Do you know when you are going somewhere, and you’ve waited so long, but all you can think about on the way is: This just lasts two weeks. In two weeks I will be just as miserable as I am now .
You’d say you are so happy to go away, but that’s not real happiness. I hears something very wise, coming from a rather naive character:

DOUGLAS: No, Arthur, you are cheery. No one’s interested in the secret of true cheeriness.

ARTHUR: But that’s not true. I’m fairly often just completely happy. Like, for instance, when you get into a bath quickly and it’s just the right temperature, and you go “ooooh”. I mean really no one gets any happier than that.

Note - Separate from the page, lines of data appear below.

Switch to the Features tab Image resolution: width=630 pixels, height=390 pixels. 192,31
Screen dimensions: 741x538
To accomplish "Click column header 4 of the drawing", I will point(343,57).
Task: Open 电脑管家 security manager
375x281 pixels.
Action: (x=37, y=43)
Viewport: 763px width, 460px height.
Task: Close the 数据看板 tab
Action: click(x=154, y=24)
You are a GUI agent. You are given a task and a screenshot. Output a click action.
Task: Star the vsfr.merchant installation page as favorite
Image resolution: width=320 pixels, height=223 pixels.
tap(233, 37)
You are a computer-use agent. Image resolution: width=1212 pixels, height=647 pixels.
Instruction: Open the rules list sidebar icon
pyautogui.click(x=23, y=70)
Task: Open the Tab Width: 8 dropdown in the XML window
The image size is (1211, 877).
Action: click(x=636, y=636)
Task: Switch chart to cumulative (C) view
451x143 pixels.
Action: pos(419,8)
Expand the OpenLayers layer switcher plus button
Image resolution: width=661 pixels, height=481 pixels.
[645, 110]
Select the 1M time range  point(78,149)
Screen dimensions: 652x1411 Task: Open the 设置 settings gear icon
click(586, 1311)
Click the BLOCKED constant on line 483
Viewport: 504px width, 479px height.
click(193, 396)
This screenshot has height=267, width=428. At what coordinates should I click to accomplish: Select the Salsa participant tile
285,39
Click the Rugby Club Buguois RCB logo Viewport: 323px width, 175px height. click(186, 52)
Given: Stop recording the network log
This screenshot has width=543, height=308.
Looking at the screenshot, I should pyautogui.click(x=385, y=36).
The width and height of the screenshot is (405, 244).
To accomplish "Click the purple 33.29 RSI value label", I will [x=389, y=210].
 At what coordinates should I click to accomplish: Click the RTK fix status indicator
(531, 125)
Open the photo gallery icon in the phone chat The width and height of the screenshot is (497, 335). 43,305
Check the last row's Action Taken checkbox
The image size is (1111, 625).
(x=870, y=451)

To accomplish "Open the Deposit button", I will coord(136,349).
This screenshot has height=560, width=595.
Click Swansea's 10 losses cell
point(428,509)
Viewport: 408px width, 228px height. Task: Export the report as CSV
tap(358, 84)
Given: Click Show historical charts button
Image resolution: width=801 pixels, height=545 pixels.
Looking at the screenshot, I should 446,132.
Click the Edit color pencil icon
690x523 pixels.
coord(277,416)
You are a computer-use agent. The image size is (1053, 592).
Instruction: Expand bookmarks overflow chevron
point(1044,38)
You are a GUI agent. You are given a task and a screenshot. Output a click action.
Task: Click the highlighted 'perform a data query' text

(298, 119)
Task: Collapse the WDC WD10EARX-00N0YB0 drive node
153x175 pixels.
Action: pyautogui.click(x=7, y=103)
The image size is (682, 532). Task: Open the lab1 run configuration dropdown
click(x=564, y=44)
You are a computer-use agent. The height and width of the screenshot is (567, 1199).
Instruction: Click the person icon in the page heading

MARTIN: What a depressing thought.

ARTHUR: No, no, it’s not though, because those sort of things happen all the time, whereas you’re hardly ever, you know, blissfully happy with the love of your life in the moonlight, and when you are, you’re too busy worrying about it being over soon, whereas the bath moments, there’s loads of those! Oh, like when you realise your knuckles are ready for cracking.

DOUGLAS: What?

(ARTHUR cracks his knuckles. MARTIN and DOUGLAS make disgusted noises.)

ARTHUR: See, I was happy then! Oh, wait, I’ve got another one!

Now, for those of you who don’t know, this is a Cabin Pressure quote. Yes, I’m a fan of the radio series, especially for moments like these.